OMELIA DI GIOVANNI PAOLO II

Domenica, 3 ottobre 1993

 

“Canterò per il mio diletto il mio cantico d’amore per la sua vigna” (Is 5, 1).

1. L’intera Liturgia di questa ventisettesima domenica del tempo ordinario proclama l’amore di Dio per il suo popolo. La pagina del Libro di Isaia presenta con accenti di alta poesia la storia d’amore di Jahvè per “la casa di Israele”: è un amore appassionato ed esigente, che non si rassegna di fronte all’infedeltà e al tradimento.

Ugualmente intenso ed ostinato è l’amore descritto nella parabola evangelica: il padrone della vigna non s’arrende di fronte all’ingratitudine e all’inaccoglienza degli uomini, dei vignaioli ai quali ha affidato la terra.

“Quando venne il tempo dei frutti, mandò i suoi servi...” (Mt 21, 34). Emerge con evidenza la sollecitudine di Dio per la “vigna” del suo cuore: Egli invia i suoi servi per ben due volte e, nonostante essi vengano duramente colpiti, alla fine, manda lo stesso suo Figlio: “Avranno rispetto di mio Figlio!” (Mt 21, 37).

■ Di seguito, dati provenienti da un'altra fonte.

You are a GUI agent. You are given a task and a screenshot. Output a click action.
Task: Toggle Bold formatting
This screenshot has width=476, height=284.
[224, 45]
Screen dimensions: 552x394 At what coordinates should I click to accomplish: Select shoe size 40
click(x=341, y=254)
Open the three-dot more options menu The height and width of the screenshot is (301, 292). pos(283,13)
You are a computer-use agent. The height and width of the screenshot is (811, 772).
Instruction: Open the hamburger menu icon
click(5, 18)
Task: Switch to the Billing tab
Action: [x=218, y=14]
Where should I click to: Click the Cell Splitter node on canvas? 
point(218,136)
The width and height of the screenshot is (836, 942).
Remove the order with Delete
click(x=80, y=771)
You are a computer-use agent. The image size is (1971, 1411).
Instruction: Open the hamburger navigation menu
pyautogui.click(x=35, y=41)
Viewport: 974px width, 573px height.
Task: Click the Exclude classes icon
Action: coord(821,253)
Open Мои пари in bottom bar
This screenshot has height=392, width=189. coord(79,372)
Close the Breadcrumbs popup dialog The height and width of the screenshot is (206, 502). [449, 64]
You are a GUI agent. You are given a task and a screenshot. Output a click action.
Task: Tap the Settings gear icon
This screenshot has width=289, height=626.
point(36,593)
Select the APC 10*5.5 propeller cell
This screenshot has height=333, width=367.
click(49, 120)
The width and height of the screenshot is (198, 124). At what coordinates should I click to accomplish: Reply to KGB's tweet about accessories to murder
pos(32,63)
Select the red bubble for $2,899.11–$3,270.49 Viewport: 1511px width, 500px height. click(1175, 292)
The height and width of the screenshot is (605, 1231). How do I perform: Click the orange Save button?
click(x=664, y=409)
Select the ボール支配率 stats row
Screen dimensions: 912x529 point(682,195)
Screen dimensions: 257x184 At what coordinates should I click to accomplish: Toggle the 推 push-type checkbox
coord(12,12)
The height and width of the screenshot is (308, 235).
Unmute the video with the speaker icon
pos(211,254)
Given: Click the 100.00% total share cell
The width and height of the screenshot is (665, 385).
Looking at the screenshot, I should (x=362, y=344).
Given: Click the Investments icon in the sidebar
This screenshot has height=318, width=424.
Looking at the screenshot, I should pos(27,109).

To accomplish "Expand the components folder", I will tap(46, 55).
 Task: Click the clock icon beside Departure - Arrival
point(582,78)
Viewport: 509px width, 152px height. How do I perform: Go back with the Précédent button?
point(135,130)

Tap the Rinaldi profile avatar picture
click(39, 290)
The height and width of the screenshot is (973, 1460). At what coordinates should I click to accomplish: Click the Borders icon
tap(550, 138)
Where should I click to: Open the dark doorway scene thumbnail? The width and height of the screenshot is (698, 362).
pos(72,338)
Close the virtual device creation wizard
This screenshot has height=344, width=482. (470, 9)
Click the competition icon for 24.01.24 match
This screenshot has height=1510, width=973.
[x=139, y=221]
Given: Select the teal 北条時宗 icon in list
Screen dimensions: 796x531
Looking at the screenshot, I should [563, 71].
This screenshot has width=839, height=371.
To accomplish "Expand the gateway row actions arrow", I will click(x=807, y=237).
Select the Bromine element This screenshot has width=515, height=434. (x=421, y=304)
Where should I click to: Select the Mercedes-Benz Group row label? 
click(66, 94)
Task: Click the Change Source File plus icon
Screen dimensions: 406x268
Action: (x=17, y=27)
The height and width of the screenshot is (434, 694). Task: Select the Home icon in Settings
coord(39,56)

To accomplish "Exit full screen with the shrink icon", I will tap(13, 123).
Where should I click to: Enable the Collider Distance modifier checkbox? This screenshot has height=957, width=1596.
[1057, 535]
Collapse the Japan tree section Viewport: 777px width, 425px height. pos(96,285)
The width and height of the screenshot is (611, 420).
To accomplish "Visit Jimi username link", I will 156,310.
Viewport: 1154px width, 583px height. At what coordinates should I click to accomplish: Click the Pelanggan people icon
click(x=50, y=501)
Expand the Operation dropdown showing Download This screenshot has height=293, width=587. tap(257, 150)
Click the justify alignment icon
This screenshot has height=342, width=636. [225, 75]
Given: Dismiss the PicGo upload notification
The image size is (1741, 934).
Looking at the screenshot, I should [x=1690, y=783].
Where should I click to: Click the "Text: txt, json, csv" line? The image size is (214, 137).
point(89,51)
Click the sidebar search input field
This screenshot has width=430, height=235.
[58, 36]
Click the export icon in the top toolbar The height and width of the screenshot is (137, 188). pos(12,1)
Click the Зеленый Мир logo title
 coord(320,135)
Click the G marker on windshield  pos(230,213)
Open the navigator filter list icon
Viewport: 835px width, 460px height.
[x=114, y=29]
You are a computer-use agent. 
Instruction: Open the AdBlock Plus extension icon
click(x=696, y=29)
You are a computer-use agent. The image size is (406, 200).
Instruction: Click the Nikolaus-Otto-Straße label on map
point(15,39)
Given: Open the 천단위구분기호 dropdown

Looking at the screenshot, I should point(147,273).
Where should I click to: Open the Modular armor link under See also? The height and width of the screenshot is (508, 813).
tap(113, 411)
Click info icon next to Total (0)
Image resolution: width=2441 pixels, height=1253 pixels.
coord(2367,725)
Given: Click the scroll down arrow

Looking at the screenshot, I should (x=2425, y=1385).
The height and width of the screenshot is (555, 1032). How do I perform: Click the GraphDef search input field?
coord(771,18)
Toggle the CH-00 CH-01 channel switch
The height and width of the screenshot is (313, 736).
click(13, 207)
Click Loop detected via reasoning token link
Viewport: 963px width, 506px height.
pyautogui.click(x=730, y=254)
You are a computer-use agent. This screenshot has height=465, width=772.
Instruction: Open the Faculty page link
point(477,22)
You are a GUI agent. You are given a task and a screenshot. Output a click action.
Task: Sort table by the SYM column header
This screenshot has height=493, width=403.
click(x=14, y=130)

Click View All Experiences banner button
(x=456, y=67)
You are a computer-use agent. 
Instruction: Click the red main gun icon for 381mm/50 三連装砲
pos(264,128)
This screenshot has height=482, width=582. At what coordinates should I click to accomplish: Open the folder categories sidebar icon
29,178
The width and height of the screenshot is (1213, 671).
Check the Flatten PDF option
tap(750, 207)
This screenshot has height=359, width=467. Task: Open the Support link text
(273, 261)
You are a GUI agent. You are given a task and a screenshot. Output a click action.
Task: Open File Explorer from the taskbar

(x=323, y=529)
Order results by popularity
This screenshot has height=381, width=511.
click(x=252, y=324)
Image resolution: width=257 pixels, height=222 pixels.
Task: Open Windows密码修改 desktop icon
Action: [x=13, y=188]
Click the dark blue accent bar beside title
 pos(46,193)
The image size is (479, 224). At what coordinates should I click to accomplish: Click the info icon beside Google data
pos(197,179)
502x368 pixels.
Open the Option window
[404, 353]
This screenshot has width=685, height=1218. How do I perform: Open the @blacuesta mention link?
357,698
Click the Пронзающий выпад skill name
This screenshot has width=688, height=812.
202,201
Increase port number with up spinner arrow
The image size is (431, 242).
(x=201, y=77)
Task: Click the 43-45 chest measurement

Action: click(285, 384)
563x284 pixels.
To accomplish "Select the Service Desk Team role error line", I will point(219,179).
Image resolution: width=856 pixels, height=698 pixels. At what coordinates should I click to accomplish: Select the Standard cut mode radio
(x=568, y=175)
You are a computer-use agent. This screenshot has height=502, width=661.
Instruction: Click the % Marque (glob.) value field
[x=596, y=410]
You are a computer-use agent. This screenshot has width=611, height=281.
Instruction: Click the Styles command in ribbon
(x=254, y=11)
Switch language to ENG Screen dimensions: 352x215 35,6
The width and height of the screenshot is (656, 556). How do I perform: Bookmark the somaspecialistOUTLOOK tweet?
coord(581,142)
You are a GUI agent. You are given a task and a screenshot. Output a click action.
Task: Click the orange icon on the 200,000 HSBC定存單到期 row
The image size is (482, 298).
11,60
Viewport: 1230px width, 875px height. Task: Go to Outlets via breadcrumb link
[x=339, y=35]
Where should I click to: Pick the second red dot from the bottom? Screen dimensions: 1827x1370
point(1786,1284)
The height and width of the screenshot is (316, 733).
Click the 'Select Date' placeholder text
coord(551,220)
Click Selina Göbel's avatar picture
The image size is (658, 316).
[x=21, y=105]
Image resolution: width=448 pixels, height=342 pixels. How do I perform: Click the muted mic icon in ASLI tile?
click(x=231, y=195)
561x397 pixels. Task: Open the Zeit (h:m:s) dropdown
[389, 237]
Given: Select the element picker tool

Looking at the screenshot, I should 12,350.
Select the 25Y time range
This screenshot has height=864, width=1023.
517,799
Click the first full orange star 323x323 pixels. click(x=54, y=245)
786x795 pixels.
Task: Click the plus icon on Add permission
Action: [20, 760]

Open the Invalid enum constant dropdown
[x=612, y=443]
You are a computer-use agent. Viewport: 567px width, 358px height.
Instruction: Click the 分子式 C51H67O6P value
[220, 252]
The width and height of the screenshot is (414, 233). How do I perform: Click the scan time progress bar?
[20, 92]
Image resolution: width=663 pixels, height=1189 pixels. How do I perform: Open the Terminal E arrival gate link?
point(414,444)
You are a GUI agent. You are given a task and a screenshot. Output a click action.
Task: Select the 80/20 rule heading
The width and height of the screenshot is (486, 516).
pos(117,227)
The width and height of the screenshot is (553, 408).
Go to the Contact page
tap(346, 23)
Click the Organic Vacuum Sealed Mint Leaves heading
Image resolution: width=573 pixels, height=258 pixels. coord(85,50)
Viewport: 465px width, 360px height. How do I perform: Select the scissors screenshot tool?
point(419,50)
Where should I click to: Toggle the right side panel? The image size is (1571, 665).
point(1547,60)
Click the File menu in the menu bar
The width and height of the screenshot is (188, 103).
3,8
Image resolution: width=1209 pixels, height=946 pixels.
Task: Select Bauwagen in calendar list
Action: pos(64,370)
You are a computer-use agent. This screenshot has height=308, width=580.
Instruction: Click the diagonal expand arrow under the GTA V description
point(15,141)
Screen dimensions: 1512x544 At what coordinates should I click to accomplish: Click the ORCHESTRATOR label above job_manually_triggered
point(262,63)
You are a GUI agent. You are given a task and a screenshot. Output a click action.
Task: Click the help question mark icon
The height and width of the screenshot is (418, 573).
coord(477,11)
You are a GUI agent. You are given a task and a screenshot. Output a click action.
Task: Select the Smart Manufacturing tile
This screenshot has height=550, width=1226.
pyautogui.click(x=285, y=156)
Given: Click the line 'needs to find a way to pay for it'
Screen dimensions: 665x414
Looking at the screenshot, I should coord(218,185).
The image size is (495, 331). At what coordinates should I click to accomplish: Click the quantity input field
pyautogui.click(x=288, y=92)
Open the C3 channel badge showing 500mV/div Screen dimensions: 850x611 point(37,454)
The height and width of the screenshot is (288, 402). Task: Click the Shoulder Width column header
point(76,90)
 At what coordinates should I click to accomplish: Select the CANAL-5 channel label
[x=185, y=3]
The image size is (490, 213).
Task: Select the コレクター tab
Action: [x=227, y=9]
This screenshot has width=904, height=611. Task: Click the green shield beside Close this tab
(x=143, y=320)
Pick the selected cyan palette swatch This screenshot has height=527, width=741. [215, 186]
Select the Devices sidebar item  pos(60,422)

Si manifesta così la grande attesa che Dio nutre nei confronti dell’umanità. Egli aspetta frutti buoni e gustosi dalla vigna da lui stesso piantata. Ed invece è l’opposto che si verifica. Fa riflettere il lamento contenuto nella prima Lettura: “Perché, mentre attendevo che producesse uva, essa ha fatto uva selvatica?” (Is 5, 4).

Quanti frutti amari ci sono sulla terra! Lo vediamo ogni giorno: guerra, odio, ingiustizia, ogni sorta di male. Frutti amari che avvelenano i cuori ed intere comunità umane.

Ma da dove essi vengono se non dalla filautìa, l’amore di sé che mira al possesso egoista della terra? Da dove vengono, se non dal rifiuto di accogliere gli inviati del Signore e soprattutto il Figlio suo, il Redentore dell’uomo? Solo aprendo il cuore all’amore di Dio, è possibile produrre frutti di conversione e di pace.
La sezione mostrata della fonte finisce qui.